Potongan Dokumen:
────────────────────────────────────────
Warga desa menyebut uang pinjaman itu demikian karena pengembalian uang panas itu amat menjerat. Jika pinjam Rp.600.000,
harus kembali Rp.1,2 juta dalam sebulan.
Misa benar-benar dipersimpangan jalan. Yang bisa dia lakukan hanya shalat tahajud (shalat malam) selama tiga malam.
Tuhan pun memberikan jalan untuk melangkah. Dia mendapat pinjaman tanpa agunan.
Dia memperbaiki kubung dengan mengangkut jerami sendiri dari sawah. Daun kelapa untuk biliknya dia ambil dengan memanjat pohon sendiri.
"Badan saya lecet-lecet," ceritanya.
Singkat kata, delapan hari kemudian, bibit jamur yang dia buat sendiri tumbuh dengan baik dan dijual di pasar Cikampek, Karawang,
dengan harga total Rp.1,45 juta.
────────────────────────────────────────
Data Tersimpan
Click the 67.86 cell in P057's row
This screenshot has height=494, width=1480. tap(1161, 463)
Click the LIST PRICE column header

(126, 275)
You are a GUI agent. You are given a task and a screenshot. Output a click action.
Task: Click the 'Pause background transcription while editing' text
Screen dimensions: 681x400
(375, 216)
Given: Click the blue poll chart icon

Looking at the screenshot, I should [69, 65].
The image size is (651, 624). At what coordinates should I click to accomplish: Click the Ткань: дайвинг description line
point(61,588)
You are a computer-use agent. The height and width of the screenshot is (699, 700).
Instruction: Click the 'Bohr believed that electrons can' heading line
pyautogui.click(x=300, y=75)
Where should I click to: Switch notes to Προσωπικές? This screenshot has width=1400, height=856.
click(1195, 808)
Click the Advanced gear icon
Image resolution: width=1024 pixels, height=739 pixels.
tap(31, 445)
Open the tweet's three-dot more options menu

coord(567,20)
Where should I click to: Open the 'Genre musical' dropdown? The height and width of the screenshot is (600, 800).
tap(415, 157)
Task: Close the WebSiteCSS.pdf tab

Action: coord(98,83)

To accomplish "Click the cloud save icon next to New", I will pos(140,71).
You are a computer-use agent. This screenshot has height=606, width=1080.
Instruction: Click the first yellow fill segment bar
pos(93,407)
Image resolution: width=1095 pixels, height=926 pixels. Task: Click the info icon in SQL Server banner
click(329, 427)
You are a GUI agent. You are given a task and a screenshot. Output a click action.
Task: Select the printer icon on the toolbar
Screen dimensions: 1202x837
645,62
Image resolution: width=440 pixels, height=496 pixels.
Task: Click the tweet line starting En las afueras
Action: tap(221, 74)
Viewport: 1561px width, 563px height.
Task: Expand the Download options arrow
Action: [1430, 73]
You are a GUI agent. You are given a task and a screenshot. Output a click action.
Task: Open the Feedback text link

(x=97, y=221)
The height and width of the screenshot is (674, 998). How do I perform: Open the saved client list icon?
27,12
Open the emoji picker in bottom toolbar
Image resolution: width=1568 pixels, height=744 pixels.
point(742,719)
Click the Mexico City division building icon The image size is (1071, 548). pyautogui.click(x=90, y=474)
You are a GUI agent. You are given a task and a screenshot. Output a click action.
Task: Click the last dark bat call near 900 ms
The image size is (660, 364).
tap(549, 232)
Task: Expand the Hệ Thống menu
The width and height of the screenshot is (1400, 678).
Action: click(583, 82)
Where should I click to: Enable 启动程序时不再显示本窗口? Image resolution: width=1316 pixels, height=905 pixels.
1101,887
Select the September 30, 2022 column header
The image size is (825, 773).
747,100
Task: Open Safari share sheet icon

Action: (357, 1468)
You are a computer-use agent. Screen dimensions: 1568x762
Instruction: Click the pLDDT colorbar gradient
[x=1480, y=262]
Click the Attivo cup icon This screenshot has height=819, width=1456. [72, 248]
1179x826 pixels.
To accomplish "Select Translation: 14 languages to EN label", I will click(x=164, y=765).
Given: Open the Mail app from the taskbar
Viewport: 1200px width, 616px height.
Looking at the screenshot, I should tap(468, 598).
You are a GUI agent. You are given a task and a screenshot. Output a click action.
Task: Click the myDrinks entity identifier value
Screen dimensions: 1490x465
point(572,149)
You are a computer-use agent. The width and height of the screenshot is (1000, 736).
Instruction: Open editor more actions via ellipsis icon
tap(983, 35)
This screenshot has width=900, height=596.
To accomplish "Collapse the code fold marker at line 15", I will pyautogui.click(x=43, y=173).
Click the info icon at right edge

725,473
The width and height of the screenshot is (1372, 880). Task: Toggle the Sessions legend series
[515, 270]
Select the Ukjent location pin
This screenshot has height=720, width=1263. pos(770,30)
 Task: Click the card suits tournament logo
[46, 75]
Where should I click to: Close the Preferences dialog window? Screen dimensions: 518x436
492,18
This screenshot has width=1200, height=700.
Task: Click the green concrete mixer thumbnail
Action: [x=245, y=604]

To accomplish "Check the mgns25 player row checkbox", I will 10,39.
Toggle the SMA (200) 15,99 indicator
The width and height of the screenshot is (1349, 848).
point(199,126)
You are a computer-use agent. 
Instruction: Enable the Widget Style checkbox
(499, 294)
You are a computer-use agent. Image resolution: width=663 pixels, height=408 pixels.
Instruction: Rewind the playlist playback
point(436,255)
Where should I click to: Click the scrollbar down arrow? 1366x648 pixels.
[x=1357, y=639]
────────────────────────────────────────
Kegiatan Belajar:
A. Jawablah pertanyaan berikut berdasarkan teks tentang usaha jamur Misa.
(i) Berapa uang yang harus dikembalikan dalam sebulan jika seseorang meminjam Rp.600.000?
(ii) Selama berapa malam Misa menjalankan shalat tahajud?
(iii) Di pasar mana jamur hasil panen dijual, dan berapa harga totalnya?
B. Tuliskan lanjutan teks tentang usaha jamur Misa, dimulai sesudah kalimat terakhir yang tercantum.

Hasil Kegiatan:
A.
(i) Rp.1,2 juta.
(ii) Tiga malam.
(iii) Di pasar Cikampek, Karawang, dengan harga total Rp.1,45 juta.

B.
Dia mengembalikan pinjaman Rp.1,2 juta sesuai perjanjian tertulis diatas segel. "Uang tersisa hanya Rp.250.000," ujarnya.
Namun, setelah itu pemilik tanah kubung tidak mengizinkan lagi Misa menanam jamur.
Misa akhirnya bertemu dengan pemilik kubung bekas sopir Kedutaan Besar Amerika Serikat.
Pemilik kubung itu memang menyerahkan pengelolaan, tetapi tidak meminjamkan modalnya.
Misa kembali kepada rentenir. Tetapi, kali ini hanya ada uang "jalan". Itu sebutan uang pinjaman yang harus dikembalikan
secepat mungkin. Jika meminjam Rp.300.000, harus kembali Rp.600.000 dalam delapan hari!
Tanpa berpikir panjang, ia modali empat kubung.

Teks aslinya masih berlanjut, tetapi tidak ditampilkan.